While following a thread discussing Earthlink on one of the blindness mailing lists, I took it upon myself to send an e-mail to Rosemary Jean-Louis, one of the company’s media relations people. As would be expected, I received one of these verification requests. Following the process laid out for visually impaired users, I clicked the appropriate link to begin the live chat. Alas, after more than an hour, I am still waiting for an Earthlink employee to actually begin their end of the chat session!

This incident is yet one more example of how we as blind people must not accept either total inaccessibility of CAPTCHA or the manual human intervention process of accomodation. In many cases, the human assistance is simply never provided, or it is ultimately offered in a manner that cannot be considered timely by any stretch of the imagination. We as blind and visually impaired human beings must absolutely insist on our equal rights to participate in this area of technology.
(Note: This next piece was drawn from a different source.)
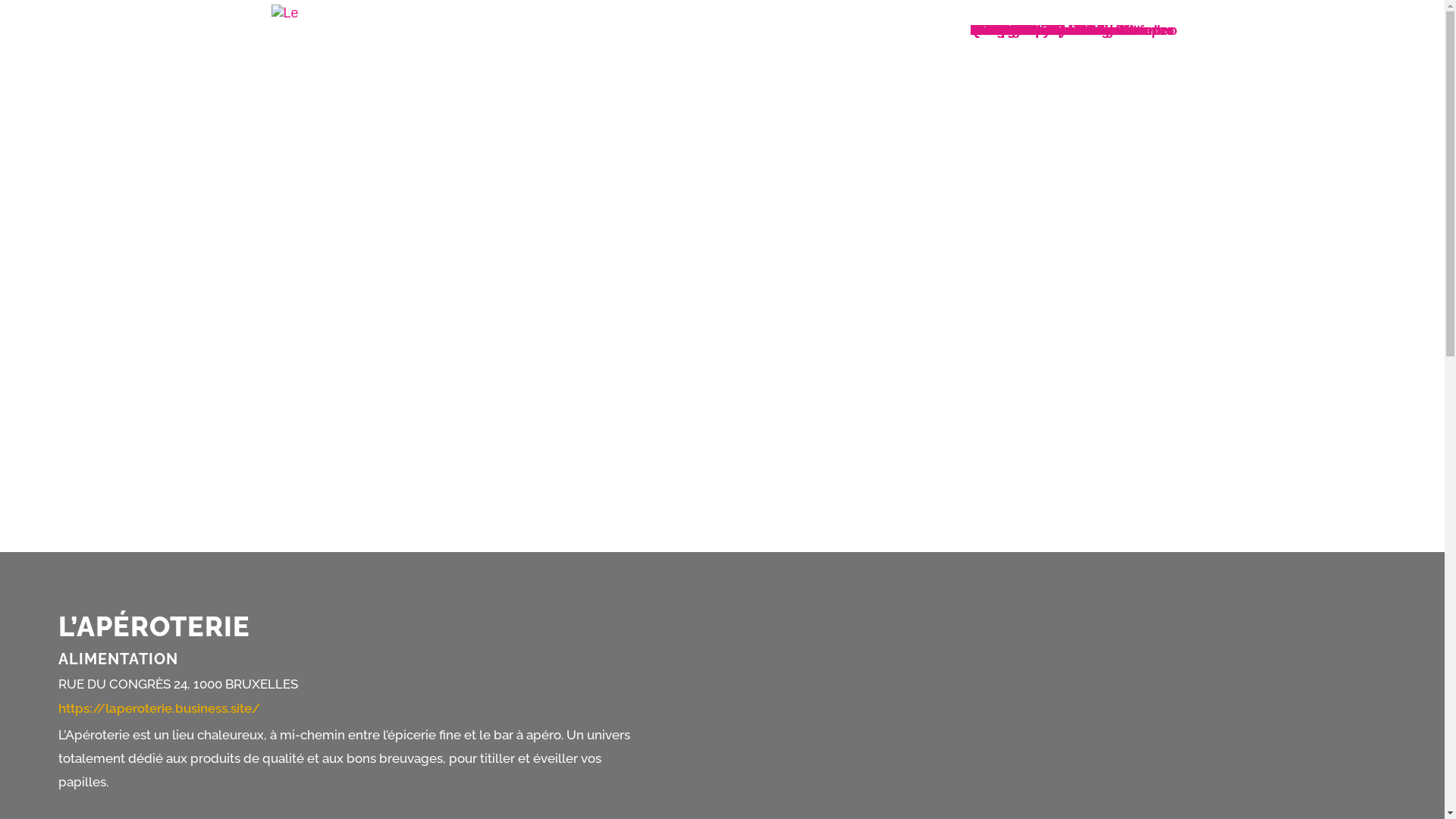 The height and width of the screenshot is (819, 1456). Describe the element at coordinates (1062, 30) in the screenshot. I see `'Stalingrad - Midi - Lemonnier'` at that location.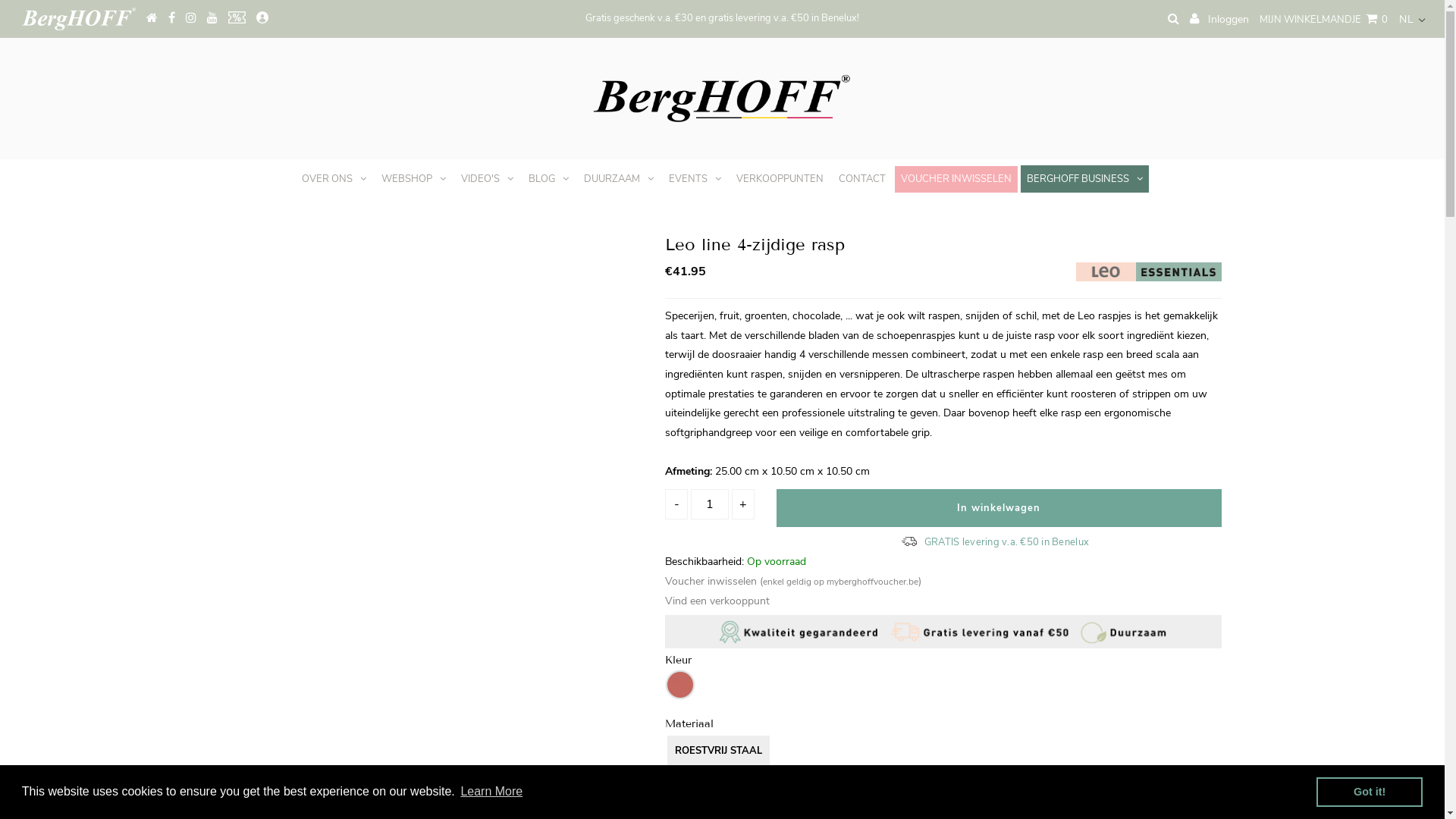 The image size is (1456, 819). Describe the element at coordinates (413, 177) in the screenshot. I see `'WEBSHOP'` at that location.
We must ask, and demand if necessary, full and timely access to the same online resources as our sighted peers. This must extend to the accessibility of CAPTCHA schemes.

As it stands right now, Earthlink’s arrangements for providing accessibility to CAPTCHA are totally unacceptable, as they essentially amount to no access at all. The company also has other serious accessibility issues, including the specialized software it provides its customers and its new web mail user interface. Adding insult to injury, it appears to be impossible for us to send an e-mail to the company for the purpose of expressing our concerns and gaining perspective on Earthlink’s position on accessibility. What should we do about Earthlink and similar companies, who persistently and, thus far, successfully ignore the accessibility needs of the blind and visually impaired? The following is a copy of the note I sent to Rosemary Jean-Louis this morning concerning Earthlink’s inaccessible CAPTCHA. Please feel free to share your thoughts.

July 18, 2006

Dear Ms. Jean-Louis:

My name is Darrell Shandrow from the Blind Access Journal. We are a blind community resource that reports and promotes positive action on behalf of the blind and visually impaired to resolve technology accessibility concerns that serve to constrain us from full participation in society. Unfortunately, Earthlink has garnered some negative attention in this area.
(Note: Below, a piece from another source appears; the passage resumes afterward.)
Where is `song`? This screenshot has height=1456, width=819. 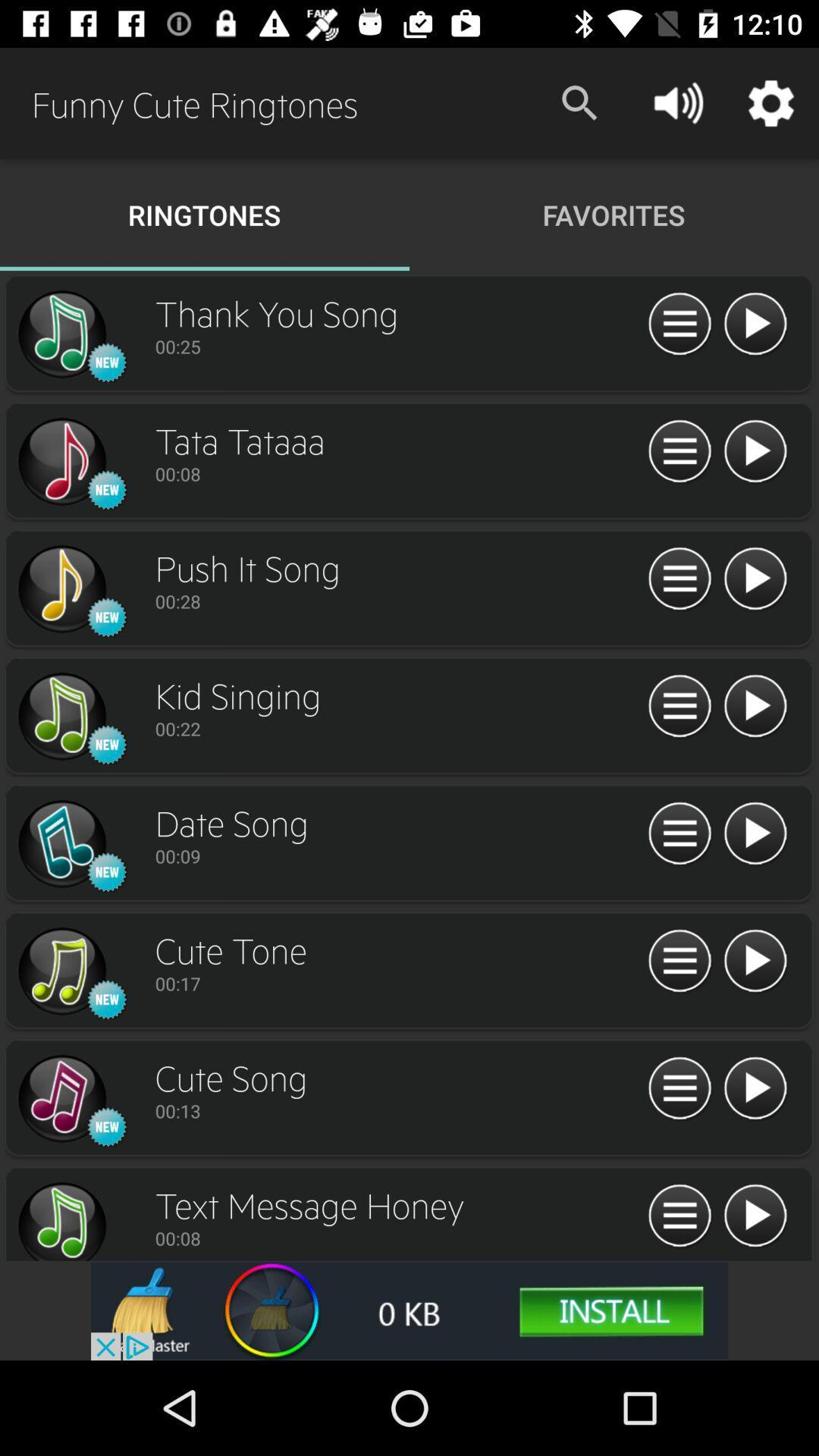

Earthlink employs a CAPTCHA (visual verification) scheme for functions such as sign up and spam blocking. In order to complete these functions, the user must be physically able to see a picture of a string of characters, then enter those characters in to an edit box in order to pass the test. Passing the CAPTCHA test is required in order to be granted access to send an e-mail to many of Earthlink’s customers. These CAPTCHAs present an absolute barrier to entry for blind and visually impaired users, who are physically unable to see the picture of the text. This effectively means blind and visually impaired Internet users are not allowed to send e-mail to hundreds of thousands of Earthlink customers.

CAPTCHA can be made more accessible, thus reducing or eliminating the barrier to entry for blind and visually impaired users. An audio playback of the characters can be provided as an accessible alternative to the visual CAPTCHA. One of Earthlink’s competitors, America Online, provides this reasonable accomodation. Other companies, including Google, Microsoft and SpamArrest, also provide an audio playback of their CAPTCHAs. Please see the CAPTCHA article on Wikipedia for some additional detail on CAPTCHA, its impact on users with disabilities and links to information on making it more accessible.

Many people inside and outside the blind community have grown to consider inaccessible CAPTCHAs to represent “no blind people allowed” signs in much the same way as the “no blacks allowed” signs of segregation in the 1960’s and earlier. Locking out and segregating people with disabilities would seem to represent a “bad mistake” in Earthlink’s core values.

I would like to interview someone from your company to discuss Earthlink’s position on the continued use of inaccessible CAPTCHA as well as any plans the company might have to resolve this problem in the near future. Such an interview would be published on the Blind Access Journal podcast as well as other parts of the connected online blind community. I look forward to hearing from a company representative of sufficient authority in the next two weeks.